### SELECTED TEXT
•••

ATLANTA — If there’s one area in which the Nets’ inexperience has shown this season, it’s holding a lead, because they weren’t often in that position earlier this season. So after building a 22-point second-quarter lead Sunday afternoon at Philips Arena, the Nets fought themselves as much as the injury-riddled Hawks, allowing their cushion to shrink to five points in the second half.

It was touch-and-go, but the Nets held on for a 107-92 victory that was the first for coach Kenny Atkinson over his former Atlanta mentor, Mike Budenholzer, whose playoff-eligible team suffered its seventh straight loss.

•••

### DATA EXCERPT
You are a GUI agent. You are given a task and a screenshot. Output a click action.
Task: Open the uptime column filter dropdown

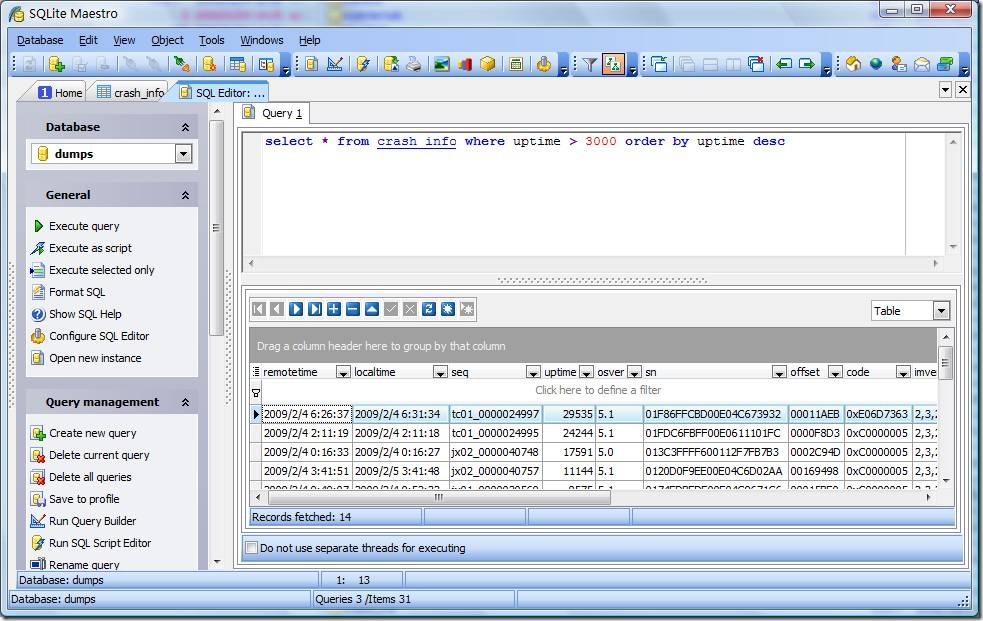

•••

### EXERCISES
**1)** Answer these questions about the Nets game report:
(a) How large was the Nets' lead in the second quarter?
(b) What was the final score?
(c) How many straight losses had Budenholzer's team suffered with this game?
**2)** Please quote the Nets game report from "ATLANTA — If" up to and including "seventh straight loss.".
The data shown here comes from a separate source.

### ANSWERS PER TASK
**1)**
(a) 22 points
(b) 107-92
(c) Seven

**2)**
ATLANTA — If there’s one area in which the Nets’ inexperience has shown this season, it’s holding a lead, because they weren’t often in that position earlier this season. So after building a 22-point second-quarter lead Sunday afternoon at Philips Arena, the Nets fought themselves as much as the injury-riddled Hawks, allowing their cushion to shrink to five points in the second half.

It was touch-and-go, but the Nets held on for a 107-92 victory that was the first for coach Kenny Atkinson over his former Atlanta mentor, Mike Budenholzer, whose playoff-eligible team suffered its seventh straight loss.